Knuth's Algorithm R for Reservoir Sampling.
We wish to sample k
elements out of a continuous stream of data, where we can process each data item only once. We cannot cache the streaming data, nor can we go back to look at previous data.
1. Define a reservoir R of size k elements.
2. Keep adding items to this reservoir from the streaming data source until the reservoir is full.
3. For the i th element, x_i, of the input data where i >= k,
a. Do a random sampling of integers from set (0,i). Set this randomly sampled integer to m.
b. if 0 <= m <= k-1,
set R[m] = x_i
else
Keep R unchanged.
4. Once all the input elements are received, the reservoir R is the desired sample set.
I have not completely read the union logic for reservoir sketch in the Java library, but the code comments here indicates that 'merging' and 'union' are seen as two different concepts? Is that so? Can you please explain the difference.

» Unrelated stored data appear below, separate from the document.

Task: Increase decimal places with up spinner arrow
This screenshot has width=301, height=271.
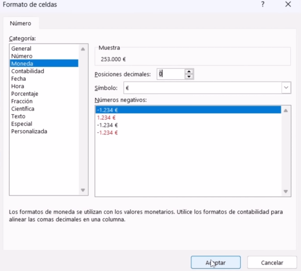Action: click(189, 71)
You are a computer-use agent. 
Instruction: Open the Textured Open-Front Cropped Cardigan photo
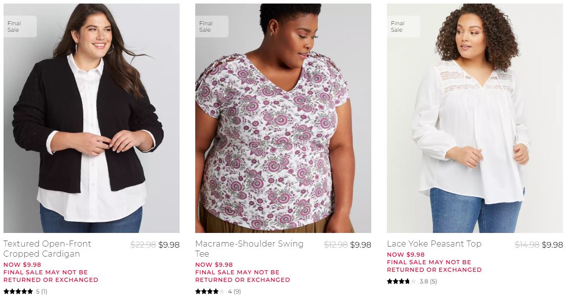pos(91,118)
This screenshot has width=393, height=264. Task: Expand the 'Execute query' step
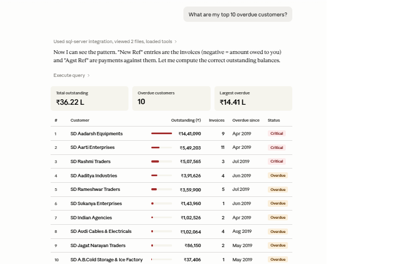[71, 75]
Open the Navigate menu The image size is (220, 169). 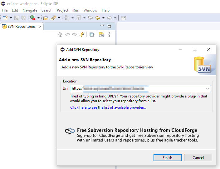[30, 10]
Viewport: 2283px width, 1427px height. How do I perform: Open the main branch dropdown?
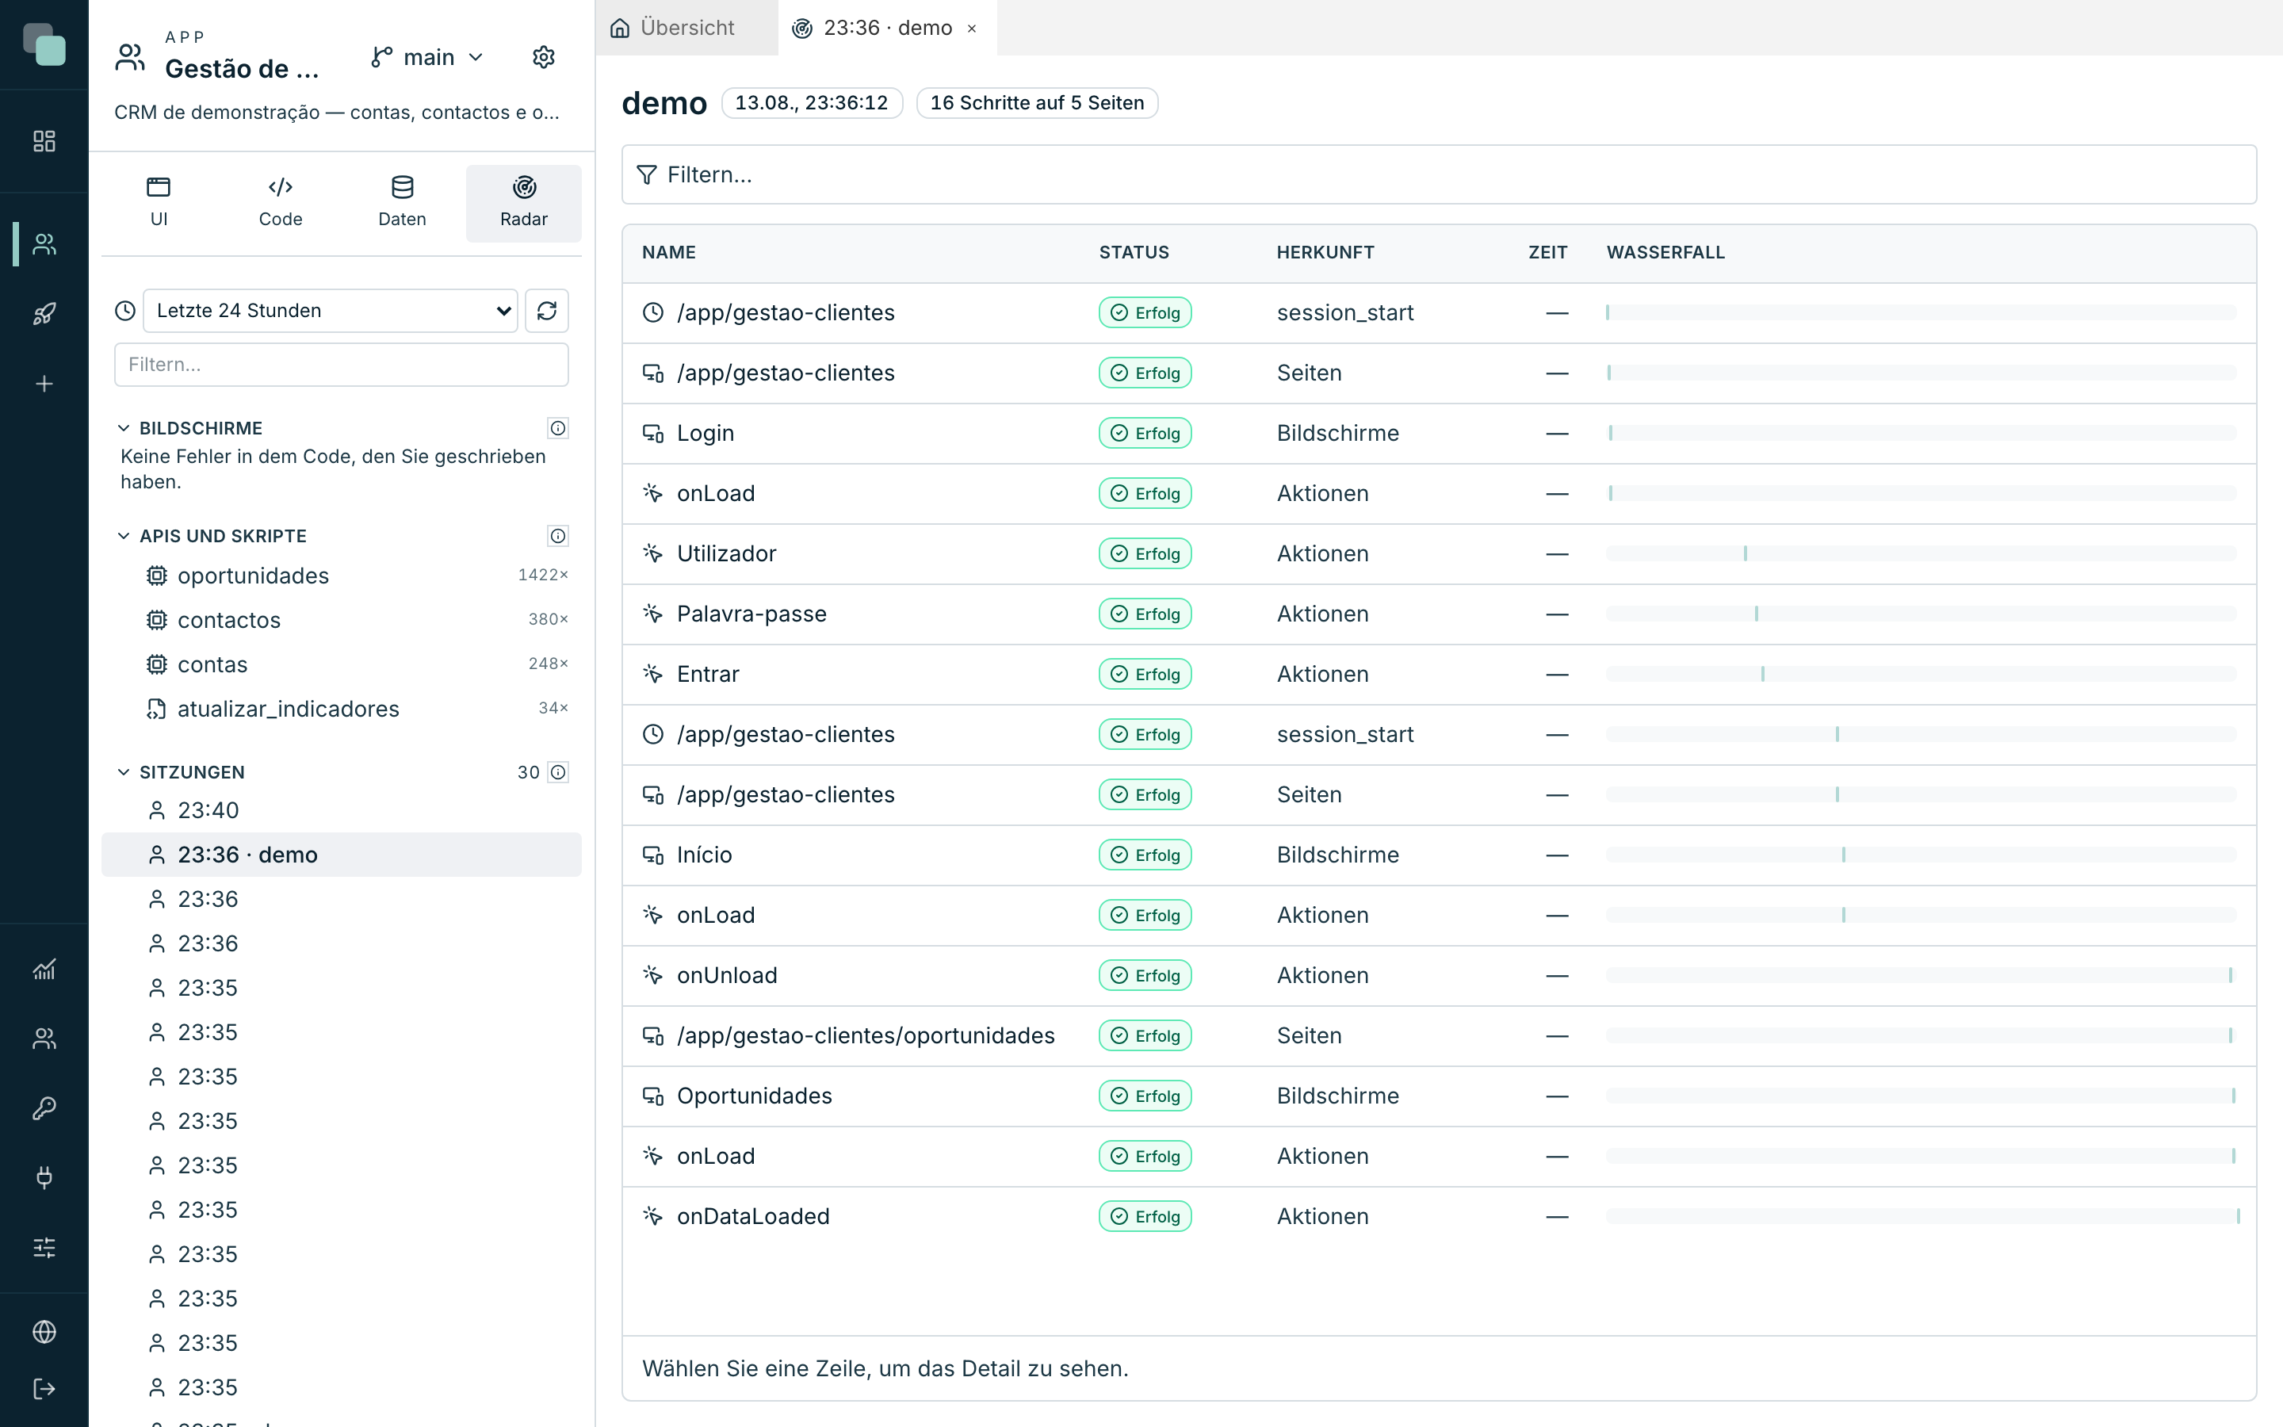click(x=427, y=58)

From general reading on the internet, my idea of merging reservoir sketches is as follows -
Assume we have two different streams of data of length p
and q
. We generated reservoirs for both these streams R and S respectively. Can we merge the reservoirs, R
and S
, of these two streams to generate a reservoir T
of k
elements of the combined data stream.
Algorithm to merge the two sketches -
1. For k iterations do the following,
a.) Flip a random coin and with probability = `p/(p+q)` choose a random element from reservoir R without replacement and add it to the final reservoir T.
b.) And with probability `q/(p+q)` choose a random element from reservoir S without replacement and add it to the final reservoir T.
2. After `k` iterations we will get the final reservoir, `T` for the combined stream.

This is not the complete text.